Thanks you once again for taking us behind the closed doors of the city – absolutely fascinating! I always look forward to your new blog posts popping into my inbox each morning and this was an especially interesting one…x
It is strange to think of all of that opulence dedicated to grapejuice that has gone off.
Gary
“Grape juice that has gone off!”
Wash your mouth out please!
Wine is one of man’s greatest discoveries, and old fine wine achieves a summit of excellent and perfection that could be compared to the finest works of Mozart or Chopin!
A good wine ,gently matures lying semi dormant in a coll ( hopefully temperature) controlled room until the decision is taken to pull the cork, and release the multiple of flavours, grape varieties, tannin, acids and alkalis that can combine to make pure elegance and an ambrosian-like quality that can linger in the memory for years.
Ah the Ch Latour 1945 drunk at Andre Simon’s (would have been his) 100th birthday on 28th 1977- (he died at 93). He had chosen and laid down this wine for him and his friends to be drunk on that date.

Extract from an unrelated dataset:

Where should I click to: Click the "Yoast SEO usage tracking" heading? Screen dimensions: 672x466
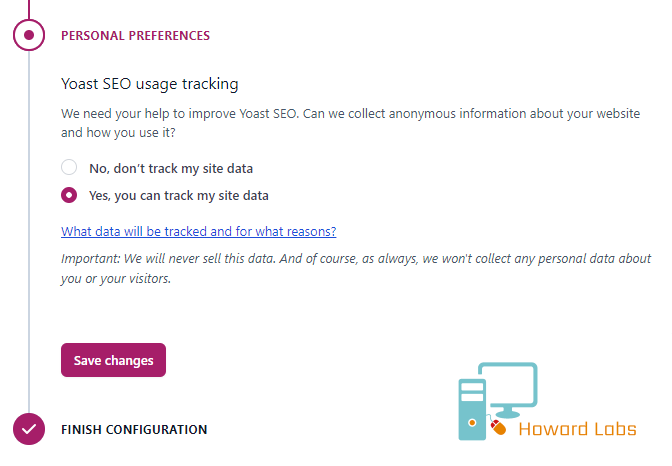(x=150, y=84)
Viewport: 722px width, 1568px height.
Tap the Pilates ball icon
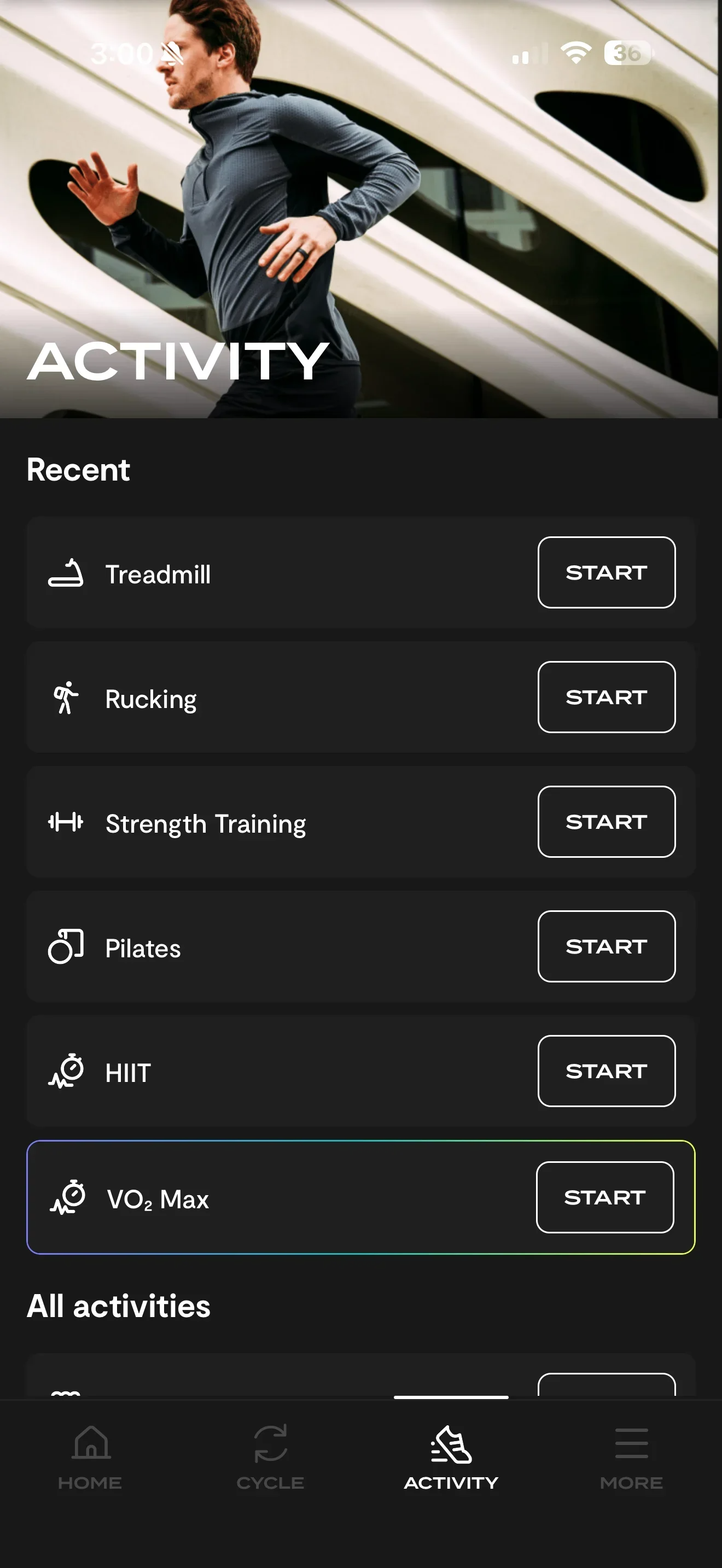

And it was still a little short of perfection needing a few more years in bottle!
PS Its ready to drink now 68 years after harvest, but will go off in teh glass within 10 minutes due to oxidisation.
After your article on the Fishmongers I clicked on to the Vintners. Thank you for both articles full of information.
I was married at Jt James GarlickHythe, 38 years ago, and walked across the road to our reception at the Vintners. My husband was a vintner and you get one free use of the hall. Amazing!